(Stored data entries)
------------------------------------------------

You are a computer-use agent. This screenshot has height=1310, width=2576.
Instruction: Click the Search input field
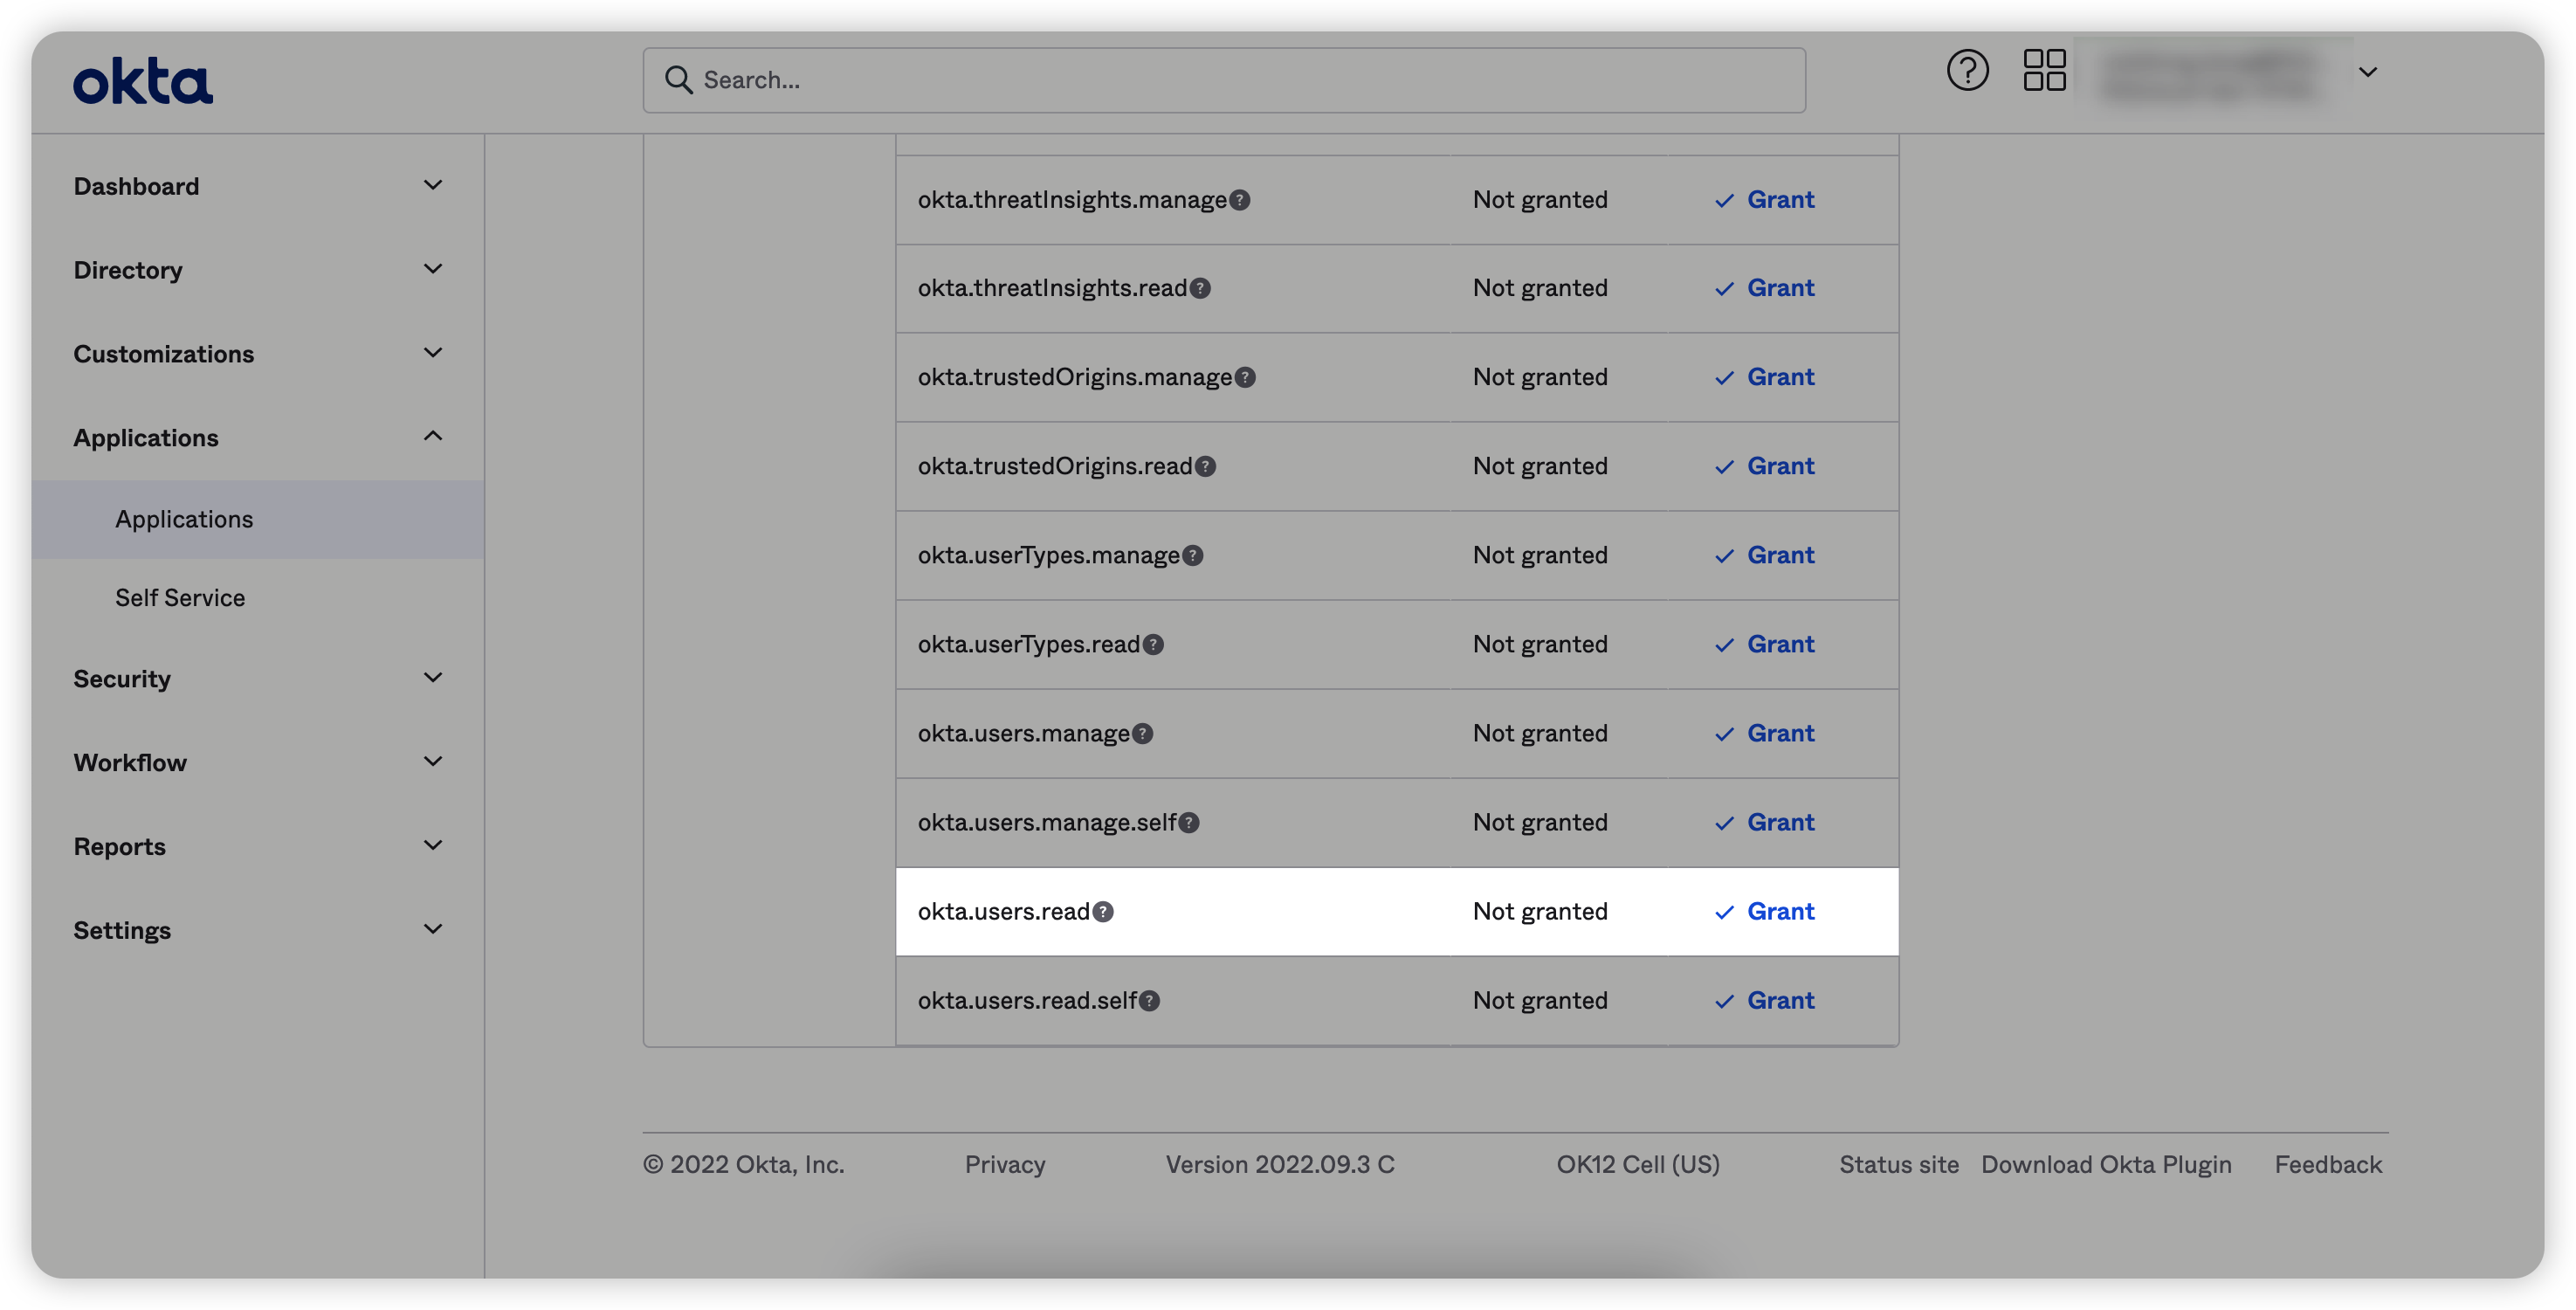point(1224,80)
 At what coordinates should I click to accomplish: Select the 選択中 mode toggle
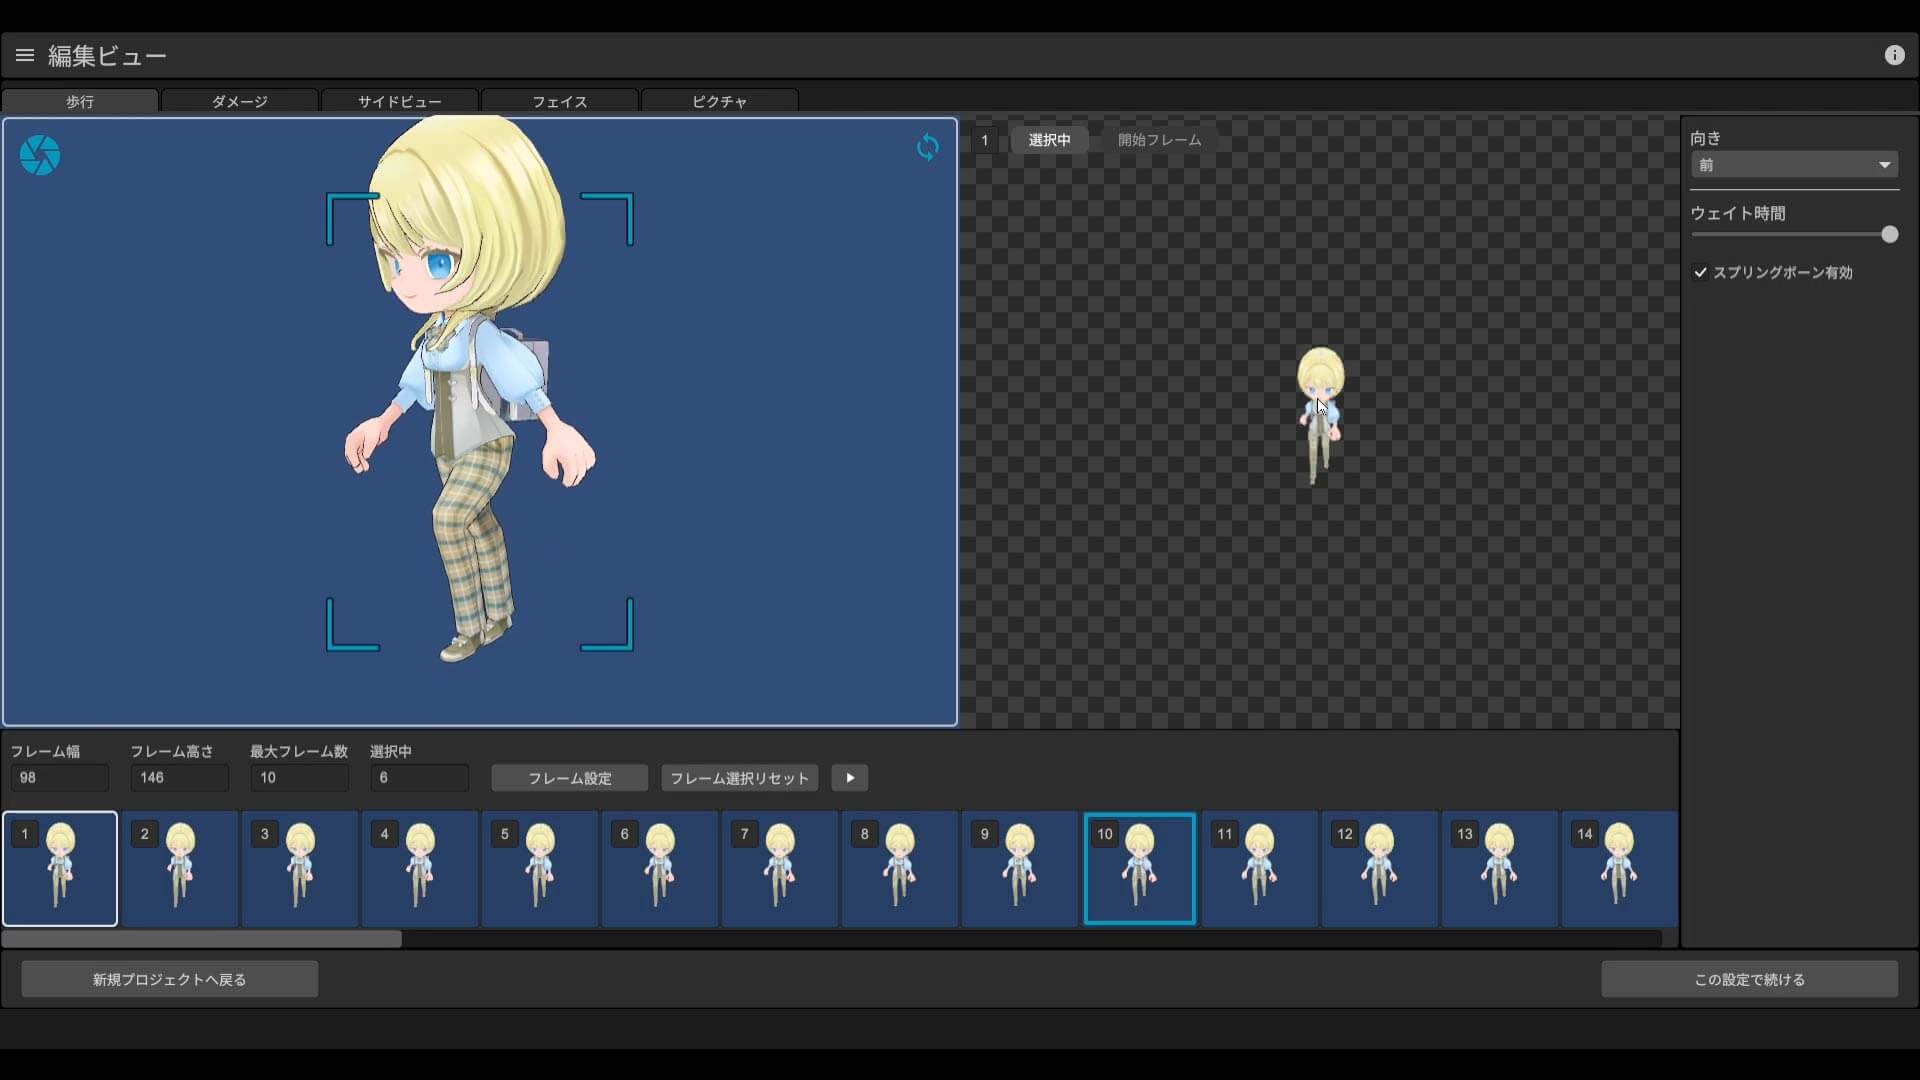(x=1049, y=140)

------------------------------------------------

EXERCISE BRIEF: All lines from the one containing "At what coordinates" through the final line of the entries above must be restated word for word, pictures excluded.

ANSWER FOR THIS EXERCISE:
 At what coordinates should I click to accomplish: Select the 選択中 mode toggle
(x=1049, y=140)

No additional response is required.